The STEMI versus non-STEMI distinction is unreliable in emergency decision making in patients with ACS for several reasons I have posted before. This study illustrates yet another reason:
Objective. To determine the prevalence and significance of ST-segment elevation resolution between prehospital and first hospital ECG...Results. We reviewed 24,197 prehospital ECGs and identified 293 cases of prehospital STEMI. Complete hospital and prehospital records were available for 83 cases (28%)...STR occurred in 18 cases (22%, CI 14–32%).

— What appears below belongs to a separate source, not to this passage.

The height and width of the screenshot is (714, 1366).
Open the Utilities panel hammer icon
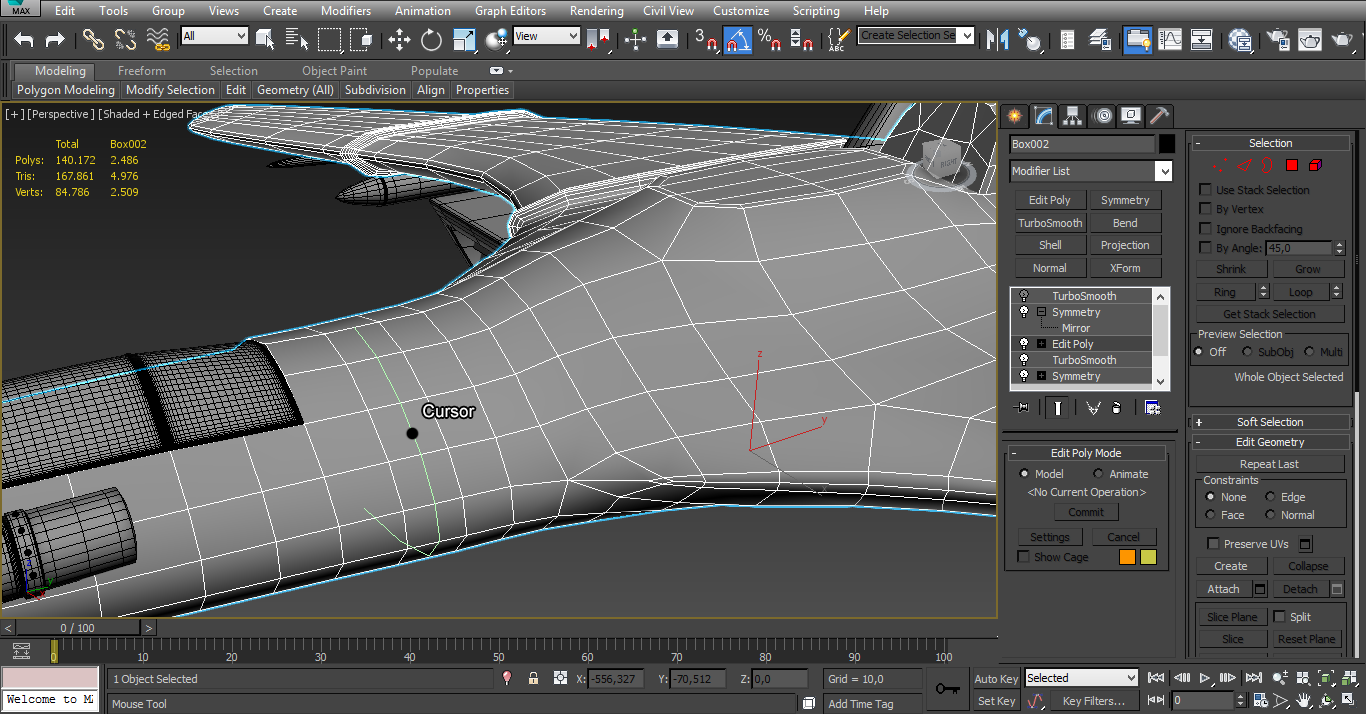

There were no differences between STR and non-STR cases in prehospital vital signs or treatments. 95% of patients underwent cardiac catheterization with a mean door-to-needle time of 57 minutes (interquartile range 43–71). Comparing STR and non-STR cases, significant lesions (greater than or equal to 50%) were found in 94 and 97% of patients (p = 0.6), and subtotal or total lesions (greater than or equal to 95%) were found in 63 and 85% (p = 0.1), respectively. Conclusions. We found that ST-segment resolution occurred prior to catheterization in 1 of 5 patients with prehospital STEMI, emphasizing the necessity of prehospital ECG in risk stratification of patients with suspected coronary disease. Coronary lesions and intervention rates did not differ between STR and non-STR, suggesting that catheterization is warranted even when STEMI criteria are no longer met in-hospital.
Acute coronary syndromes, as we've known ever since studies involving coronary angioscopy in the 1980s, are dynamic states of thrombus, lysis and reformation. What presents as NSTEMI to the ER may have been a STEMI only moments prior.